Re: am i loading this pdf data correctly or not?
Re: am i loading this pdf data correctly or not?
- Subject: Re: am i loading this pdf data correctly or not?
- From: Ben Dougall <email@hidden>
- Date: Wed, 6 Aug 2003 02:35:04 +0100
Tom, thanks for the reply.
On Wednesday, August 6, 2003, at 01:00 am, Tom Sutcliffe wrote:
Sorry if I'm being thick but you shouldn't be dumping arbitrary binary
data into a string anyway should you?
no not at all, i'm sure you're right. i'm very inexperienced at this
sort of thing. how should i specify which encoding? i can't see how to
do that. this is the line that needs changing or adding to obviously:
pdfData = [[NSString alloc] initWithContentsOfFile:[[openPanel
filenames] objectAtIndex:0]];
should i somehow do it in two steps maybe? any pointers would be much
appreciated.
------------
Tasks to perform:
1. In the mailing-list post, who wrote the message that Ben Dougall is replying to?
2. Write out the rows word for word, from the line holding "Task: Click the Per" through the last of the rows, both ends included. Leave the pictures out.

Data in this exercise:
------------
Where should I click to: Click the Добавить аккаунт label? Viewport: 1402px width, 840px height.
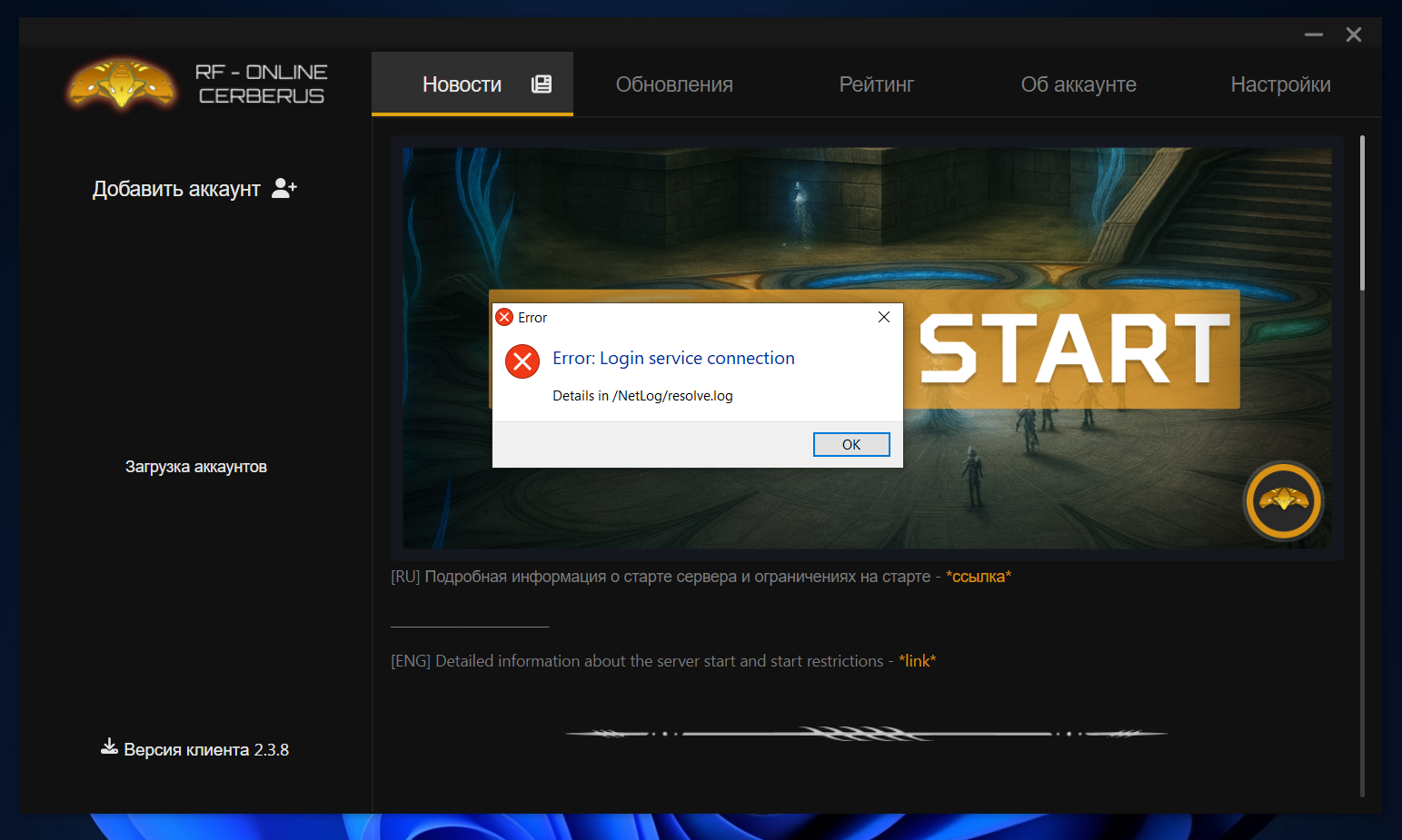point(176,189)
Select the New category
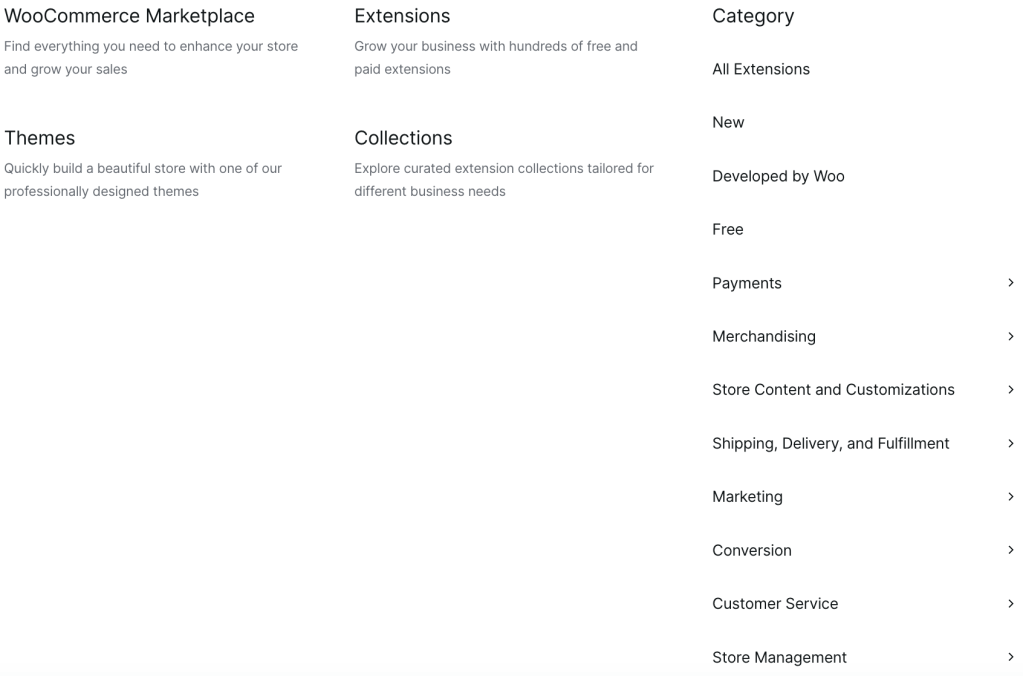The image size is (1023, 676). [x=728, y=122]
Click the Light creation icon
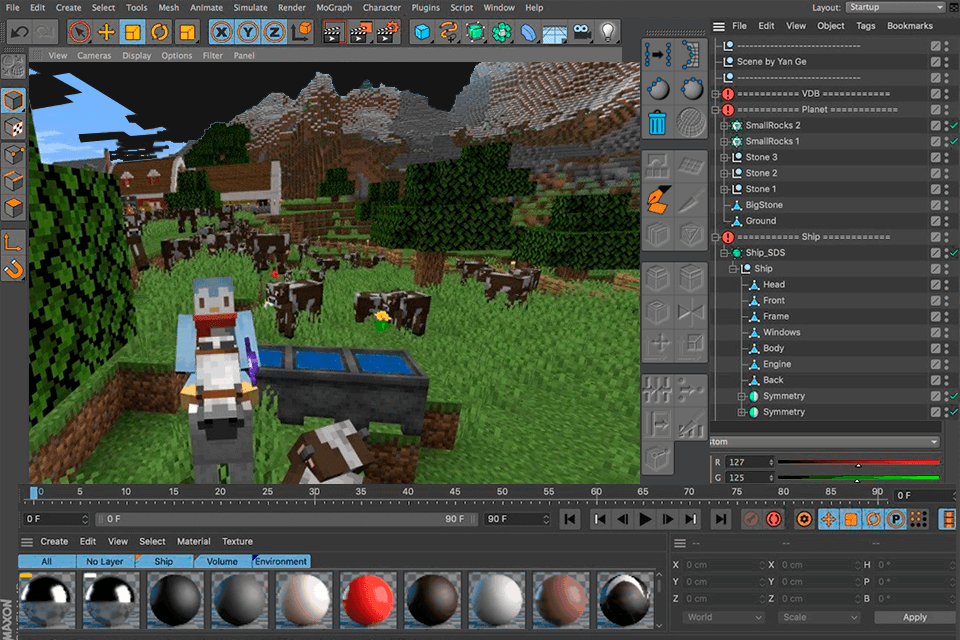The image size is (960, 640). (x=607, y=31)
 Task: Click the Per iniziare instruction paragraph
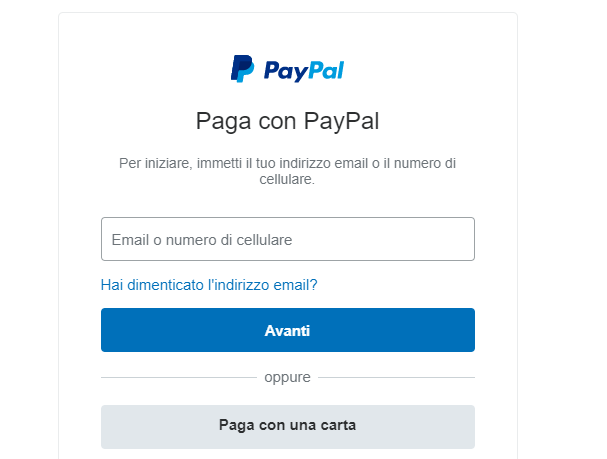287,171
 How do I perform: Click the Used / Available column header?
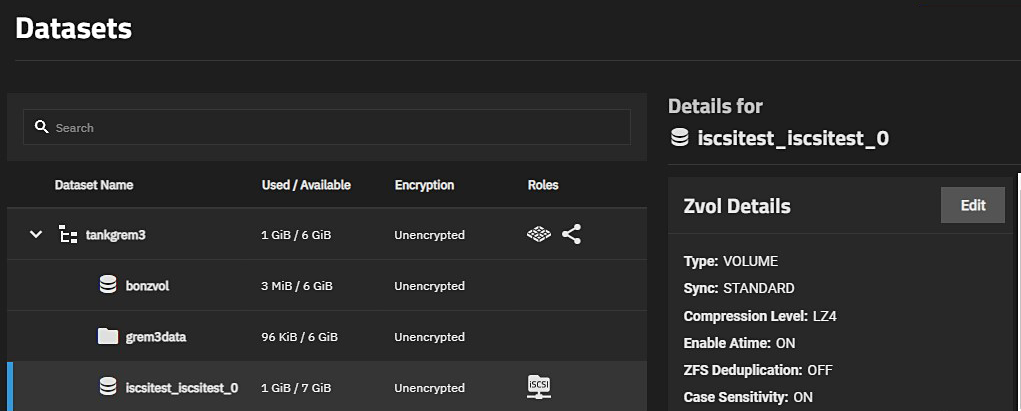pos(306,185)
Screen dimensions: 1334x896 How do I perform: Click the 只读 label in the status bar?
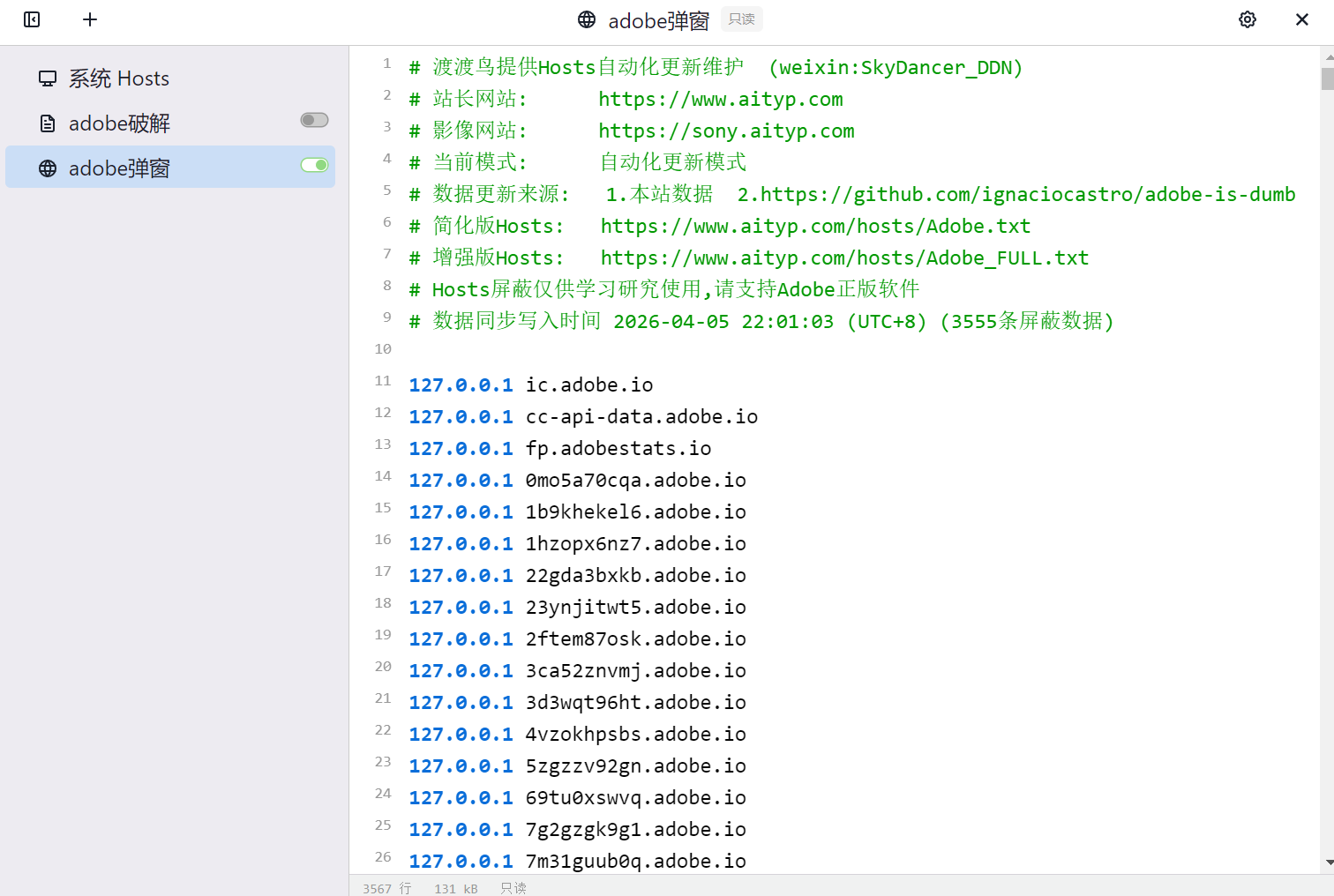click(x=513, y=888)
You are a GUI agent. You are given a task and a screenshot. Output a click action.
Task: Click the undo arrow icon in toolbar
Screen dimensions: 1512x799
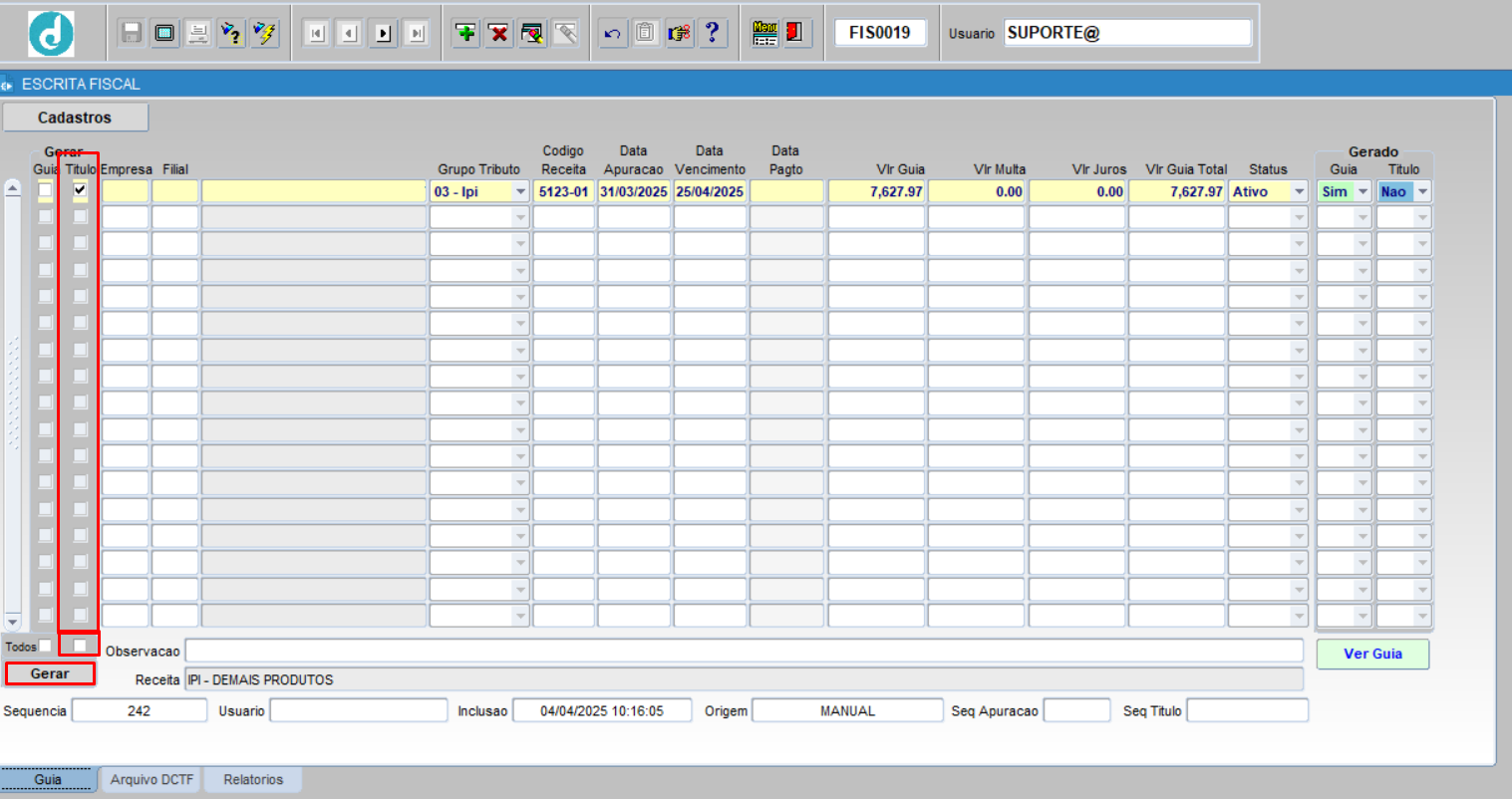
------------
Completed exercise:
1. Tom Sutcliffe

2.
 Task: Click the Per iniziare instruction paragraph
287,171
 How do I perform: Click the Used / Available column header?
pos(306,185)
Screen dimensions: 1334x896 How do I perform: Click the 只读 label in the status bar?
click(x=513, y=888)
You are a GUI agent. You are given a task and a screenshot. Output a click action.
Task: Click the undo arrow icon in toolbar
Screen dimensions: 1512x799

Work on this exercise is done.